I’m gay and I’m not a top or a bottom – I’m a ‘side’ – Metro.co.uk
As a gay man, prying strangers and potential hook-ups alike have asked me one question more times than I’ve had hot dinners.
‘Top or bottom?’
Words get me out of bed in the morning, and when uttered by the right people at the right time, they’ve also been known to get me into bed.
But neither of these – top or bottom – accurately describe what I prefer to get up to in the boudoir, so my response has always been a guarded mix of shrug and mumble.
Here’s the tea: I’m actually a ‘side’, a term coined by American psychotherapist and sexologist Joe Kort to describe those, like me, for whom penetrative sex – in either position – does very little.
Getting the peach involved is, quite literally, a pain in the ass, but as for the aubergine, let’s just say that hands and mouths always understand the assignment way better.
To continue the food metaphor: if man-on-man action were a dinner party, I’d have zero interest in sitting down to a bland meal when the amuse-bouches are so good.
I confess that I indulged in a lot of sex in my 20s – penetrative sex.
It oddly took yonks to realise that what society calls foreplay is, to me, infinitely sexier than sex, and once I had, it curbed the rapid growth of my ‘body count’ in a hot second.
Turns out the ‘A-gays’, as my friend calls the queer gatekeepers – our community’s very own, very catty mean girls – often can’t stand boys who do everything but butt.
They simply don’t get it. If I had a pound for every time I’d been blocked on Grindr after revealing I’m not into sex, I’d be buying a mansion next door to Lady Gaga.
When I first downloaded the app in 2009, I was still clueless about ‘sides’ beyond the potato wedges and coleslaw delivered alongside my fried chicken.
I merely assumed there was something wrong with me, which dragged me right back to those closeted teen years I’d long since left behind.
In his groundbreaking 2013 article, Joe Kort wrote that men who don’t exist on the over-simplistic top-bottom spectrum ‘deserve a name of their own’.
Too right, we do.
For those assuming that ‘side’ is just a word, I’m afraid you’re wrong. It’s so much more than that – it’s a facilitator of belonging
It would take me the nine years following Kort’s piece – at the age of 38 – to learn of this life-altering designation for myself.
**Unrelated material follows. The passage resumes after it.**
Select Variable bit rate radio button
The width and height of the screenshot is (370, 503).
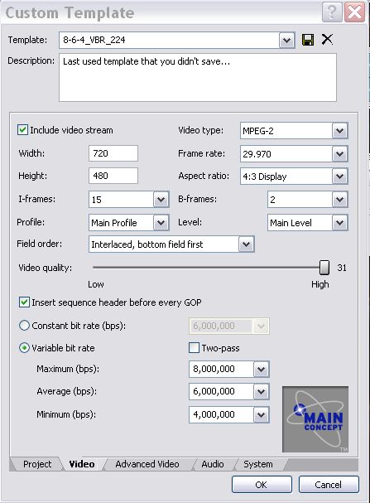click(24, 348)
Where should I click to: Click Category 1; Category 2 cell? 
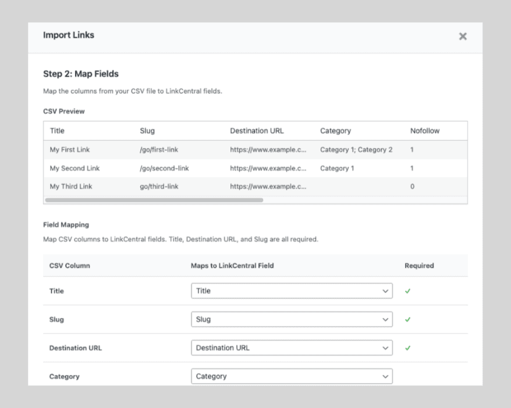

My discovery happened in May 2022 when Grindr added ‘side’ as one of the positions users can display on their profile.
This epic change was all over the headlines, so I followed the breadcrumbs until I learned the why.
The relief I experienced at learning of Kort’s innovation was cosmic, and frankly three months on, I’m still basking in the glow of my Eureka moment.
Finally, a box I can confidently tick in jet-black.
For those assuming that ‘side’ is just a word, I’m afraid you’re wrong. It’s so much more than that – it’s a facilitator of belonging. Humans are, as a general rule, social beings, naturally compelled to connect with members of certain groups.
When other people reject us because we don’t ‘fit in’, our mental wellbeing often grabs its coat, storms out into the cold and dark night, and refuses to come home for a while.
Let me make one thing clear – I’ve never given a flying flamingo about what straight people think of me or the goings on between my sheets.
Even so, it’s bleak to be treated like a pariah by some in your own community, a space that’s supposed to be safe and free from judgement.
I’ve found some of my fellow gay men can be savage, trash-talking us ‘sideys’ for being dull and frigid – or worse, guilty of internalised homophobia.
While the logic that sex isn’t sex in the absence of penetration is a load of heteronormative, patriarchal drivel, it’s still upsetting to know some of your queer peers view you as lesser because your definition of enjoyment deviates from the standard.
I luckily have a supportive long-term partner. A keeper, for sure, he hasn’t once mocked my preferences or pressured me into, ahem, taking one for the team.
It remains to be seen whether Grindr stepping up will help to zap ‘side stigma’.
Right now though, I’m a proud member of a far more exclusive club – of two – where my partner lets me feel totally free to be me.
And that’s lovelier than I ever thought possible.